Daniel Tsiokas (; born Daniel Cioca, 19 June 1971 in Cluj-Napoca, Romania), also known as Ntaniel Tsiokas, is a Greek table tennis player of Romanian origin. As of July 2009, Tsiokas is ranked no. 121 in the world by the International Table Tennis Federation (ITTF). Tsiokas is a member of Gazinet-Cestas Athletic Sport Club () in Cestas, France, and is coached and trained by Nikolaos Kostapoulos. Tsiokas also competed in the men's singles and doubles at the 1996 Summer Olympics in Atlanta, Georgia, and at the 2000 Summer Olympics in Sydney, but he failed to advance into the succeeding rounds after his first preliminary match.
━━━━━━━━
▶ _Directives_
#1 Update the passage on Daniel Tsiokas from "Daniel Tsiokas (;" up to and including "first preliminary match.", writing it out again with "preliminary" changed to "opening".
#2 Answer these questions about the passage on Daniel Tsiokas:
(a) In what city was he born?
(b) Who coaches and trains him?
(c) What was his world ranking as of July 2009?
#3 Pick up the passage on Daniel Tsiokas after its final sentence and keep writing it.
The lines that come next are from an unrelated source.

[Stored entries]
━━━━━━━━
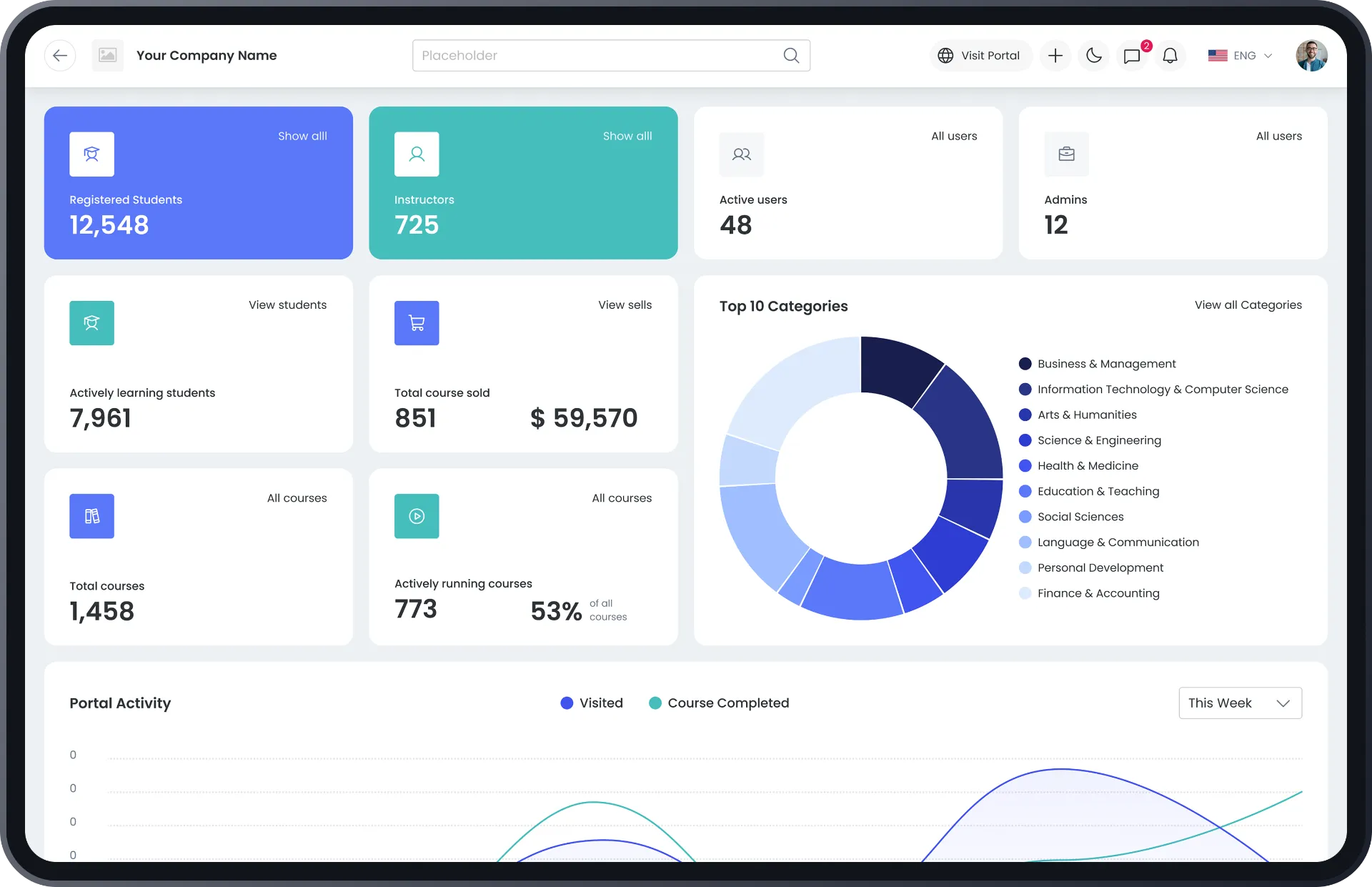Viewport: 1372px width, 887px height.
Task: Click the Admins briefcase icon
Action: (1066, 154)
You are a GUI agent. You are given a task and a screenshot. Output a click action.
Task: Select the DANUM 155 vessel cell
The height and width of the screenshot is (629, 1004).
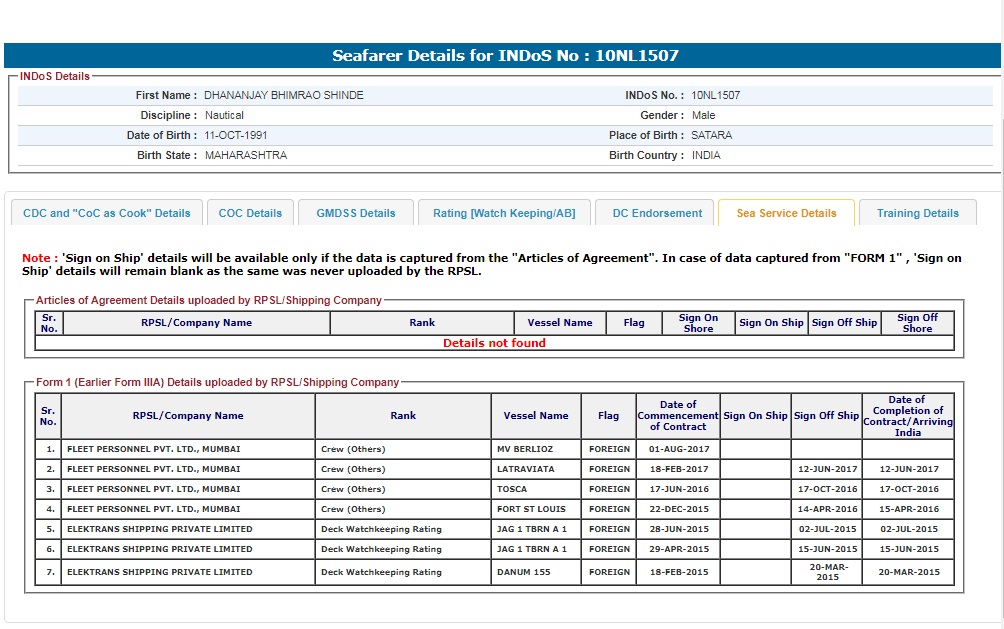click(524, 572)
━━━━━━━━
▶ _The results_
#1
Daniel Tsiokas (; born Daniel Cioca, 19 June 1971 in Cluj-Napoca, Romania), also known as Ntaniel Tsiokas, is a Greek table tennis player of Romanian origin. As of July 2009, Tsiokas is ranked no. 121 in the world by the International Table Tennis Federation (ITTF). Tsiokas is a member of Gazinet-Cestas Athletic Sport Club () in Cestas, France, and is coached and trained by Nikolaos Kostapoulos. Tsiokas also competed in the men's singles and doubles at the 1996 Summer Olympics in Atlanta, Georgia, and at the 2000 Summer Olympics in Sydney, but he failed to advance into the succeeding rounds after his first opening match.

#2
(a) Cluj-Napoca, Romania
(b) Nikolaos Kostapoulos
(c) No. 121

#3
Eight years after competing in his last Olympics, Tsiokas qualified for his third Greek team, as a 37-year-old, at the 2008 Summer Olympics in Beijing, by earning an entry score of 23,769.25 points, and receiving a spot as one of the remaining top 10 teams from ITTF's Computer Team Ranking List. He joined his fellow players, and Olympic veterans, Kalinikos Kreanga and Panagiotis Gionis for the inaugural men's team event. Tsiokas and his team placed third in the preliminary pool, with a total score of four points, two defeats from China and Austria, and a single victory over the Australian team (led by William Henzell).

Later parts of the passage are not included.